A word-for-word restatement of all the records is the required answer.

**Records shown**
╭──

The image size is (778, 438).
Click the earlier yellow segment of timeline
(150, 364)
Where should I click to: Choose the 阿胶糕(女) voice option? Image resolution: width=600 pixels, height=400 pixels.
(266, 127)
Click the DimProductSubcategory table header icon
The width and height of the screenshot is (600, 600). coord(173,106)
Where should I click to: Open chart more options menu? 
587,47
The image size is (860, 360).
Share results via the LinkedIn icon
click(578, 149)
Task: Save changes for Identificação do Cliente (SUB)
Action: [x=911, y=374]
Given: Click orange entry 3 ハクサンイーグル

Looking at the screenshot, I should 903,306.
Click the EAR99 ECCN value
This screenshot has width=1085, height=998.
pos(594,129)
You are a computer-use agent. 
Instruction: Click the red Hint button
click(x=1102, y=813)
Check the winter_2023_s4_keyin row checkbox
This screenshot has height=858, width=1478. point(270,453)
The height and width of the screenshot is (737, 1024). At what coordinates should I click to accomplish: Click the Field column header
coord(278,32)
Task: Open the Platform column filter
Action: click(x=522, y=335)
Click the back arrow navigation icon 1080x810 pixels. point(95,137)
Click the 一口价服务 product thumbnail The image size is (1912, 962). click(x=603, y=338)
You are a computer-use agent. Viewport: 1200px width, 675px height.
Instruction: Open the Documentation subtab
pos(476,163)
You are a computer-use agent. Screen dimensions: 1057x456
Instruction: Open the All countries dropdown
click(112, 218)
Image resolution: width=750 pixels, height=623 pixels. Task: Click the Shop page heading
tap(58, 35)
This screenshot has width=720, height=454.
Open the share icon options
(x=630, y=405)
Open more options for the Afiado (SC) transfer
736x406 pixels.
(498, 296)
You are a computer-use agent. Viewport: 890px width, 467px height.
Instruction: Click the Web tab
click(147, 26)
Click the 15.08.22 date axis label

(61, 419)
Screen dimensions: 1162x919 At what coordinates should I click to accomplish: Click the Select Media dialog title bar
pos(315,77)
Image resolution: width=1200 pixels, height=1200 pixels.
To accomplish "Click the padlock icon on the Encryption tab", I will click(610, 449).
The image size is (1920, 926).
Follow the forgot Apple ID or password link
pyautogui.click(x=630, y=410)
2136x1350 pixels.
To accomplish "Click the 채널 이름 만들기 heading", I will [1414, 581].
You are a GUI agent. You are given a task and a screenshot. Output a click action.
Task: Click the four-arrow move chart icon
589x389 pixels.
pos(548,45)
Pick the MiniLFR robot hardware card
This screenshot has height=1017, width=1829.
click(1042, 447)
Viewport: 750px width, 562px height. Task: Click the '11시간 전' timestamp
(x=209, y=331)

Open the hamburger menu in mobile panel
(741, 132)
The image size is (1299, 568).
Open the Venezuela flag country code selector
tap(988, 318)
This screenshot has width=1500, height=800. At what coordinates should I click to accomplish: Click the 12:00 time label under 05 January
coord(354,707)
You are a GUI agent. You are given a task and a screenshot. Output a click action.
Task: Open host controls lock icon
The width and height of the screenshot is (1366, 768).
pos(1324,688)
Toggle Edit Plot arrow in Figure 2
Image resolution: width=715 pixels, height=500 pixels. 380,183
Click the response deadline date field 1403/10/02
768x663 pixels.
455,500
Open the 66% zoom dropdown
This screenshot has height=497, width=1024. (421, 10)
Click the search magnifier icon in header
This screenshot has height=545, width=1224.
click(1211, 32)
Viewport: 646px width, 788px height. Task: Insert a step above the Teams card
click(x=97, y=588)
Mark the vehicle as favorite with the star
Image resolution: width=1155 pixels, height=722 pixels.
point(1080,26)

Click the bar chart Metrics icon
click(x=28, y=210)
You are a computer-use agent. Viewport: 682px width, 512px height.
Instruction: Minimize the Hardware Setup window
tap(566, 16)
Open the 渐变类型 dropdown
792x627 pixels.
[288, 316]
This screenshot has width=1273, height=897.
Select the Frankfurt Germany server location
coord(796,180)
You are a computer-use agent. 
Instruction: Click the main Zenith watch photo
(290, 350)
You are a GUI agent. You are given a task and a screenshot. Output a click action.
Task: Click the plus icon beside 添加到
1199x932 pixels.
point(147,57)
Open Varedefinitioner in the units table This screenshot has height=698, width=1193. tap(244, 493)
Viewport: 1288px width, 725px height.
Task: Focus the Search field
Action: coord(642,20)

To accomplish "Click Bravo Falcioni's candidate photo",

╰──

**Result below**
The image size is (778, 438).
Click the earlier yellow segment of timeline
(150, 364)
Where should I click to: Choose the 阿胶糕(女) voice option? Image resolution: width=600 pixels, height=400 pixels.
(266, 127)
Click the DimProductSubcategory table header icon
The width and height of the screenshot is (600, 600). coord(173,106)
Where should I click to: Open chart more options menu? 
587,47
The image size is (860, 360).
Share results via the LinkedIn icon
click(578, 149)
Task: Save changes for Identificação do Cliente (SUB)
Action: [x=911, y=374]
Given: Click orange entry 3 ハクサンイーグル

Looking at the screenshot, I should 903,306.
Click the EAR99 ECCN value
This screenshot has width=1085, height=998.
pos(594,129)
You are a computer-use agent. 
Instruction: Click the red Hint button
click(x=1102, y=813)
Check the winter_2023_s4_keyin row checkbox
This screenshot has height=858, width=1478. point(270,453)
The height and width of the screenshot is (737, 1024). At what coordinates should I click to accomplish: Click the Field column header
coord(278,32)
Task: Open the Platform column filter
Action: click(x=522, y=335)
Click the back arrow navigation icon 1080x810 pixels. point(95,137)
Click the 一口价服务 product thumbnail The image size is (1912, 962). click(x=603, y=338)
You are a computer-use agent. Viewport: 1200px width, 675px height.
Instruction: Open the Documentation subtab
pos(476,163)
You are a computer-use agent. Screen dimensions: 1057x456
Instruction: Open the All countries dropdown
click(112, 218)
Image resolution: width=750 pixels, height=623 pixels. Task: Click the Shop page heading
tap(58, 35)
This screenshot has width=720, height=454.
Open the share icon options
(x=630, y=405)
Open more options for the Afiado (SC) transfer
736x406 pixels.
(498, 296)
You are a computer-use agent. Viewport: 890px width, 467px height.
Instruction: Click the Web tab
click(147, 26)
Click the 15.08.22 date axis label

(61, 419)
Screen dimensions: 1162x919 At what coordinates should I click to accomplish: Click the Select Media dialog title bar
pos(315,77)
Image resolution: width=1200 pixels, height=1200 pixels.
To accomplish "Click the padlock icon on the Encryption tab", I will click(610, 449).
The image size is (1920, 926).
Follow the forgot Apple ID or password link
pyautogui.click(x=630, y=410)
2136x1350 pixels.
To accomplish "Click the 채널 이름 만들기 heading", I will [1414, 581].
You are a GUI agent. You are given a task and a screenshot. Output a click action.
Task: Click the four-arrow move chart icon
589x389 pixels.
pos(548,45)
Pick the MiniLFR robot hardware card
This screenshot has height=1017, width=1829.
click(1042, 447)
Viewport: 750px width, 562px height. Task: Click the '11시간 전' timestamp
(x=209, y=331)

Open the hamburger menu in mobile panel
(741, 132)
The image size is (1299, 568).
Open the Venezuela flag country code selector
tap(988, 318)
This screenshot has width=1500, height=800. At what coordinates should I click to accomplish: Click the 12:00 time label under 05 January
coord(354,707)
You are a GUI agent. You are given a task and a screenshot. Output a click action.
Task: Open host controls lock icon
The width and height of the screenshot is (1366, 768).
pos(1324,688)
Toggle Edit Plot arrow in Figure 2
Image resolution: width=715 pixels, height=500 pixels. 380,183
Click the response deadline date field 1403/10/02
768x663 pixels.
455,500
Open the 66% zoom dropdown
This screenshot has height=497, width=1024. (421, 10)
Click the search magnifier icon in header
This screenshot has height=545, width=1224.
click(1211, 32)
Viewport: 646px width, 788px height. Task: Insert a step above the Teams card
click(x=97, y=588)
Mark the vehicle as favorite with the star
Image resolution: width=1155 pixels, height=722 pixels.
point(1080,26)

Click the bar chart Metrics icon
click(x=28, y=210)
You are a computer-use agent. Viewport: 682px width, 512px height.
Instruction: Minimize the Hardware Setup window
tap(566, 16)
Open the 渐变类型 dropdown
792x627 pixels.
[288, 316]
This screenshot has width=1273, height=897.
Select the Frankfurt Germany server location
coord(796,180)
You are a computer-use agent. 
Instruction: Click the main Zenith watch photo
(290, 350)
You are a GUI agent. You are given a task and a screenshot. Output a click action.
Task: Click the plus icon beside 添加到
1199x932 pixels.
point(147,57)
Open Varedefinitioner in the units table This screenshot has height=698, width=1193. tap(244, 493)
Viewport: 1288px width, 725px height.
Task: Focus the Search field
Action: coord(642,20)

To accomplish "Click Bravo Falcioni's candidate photo",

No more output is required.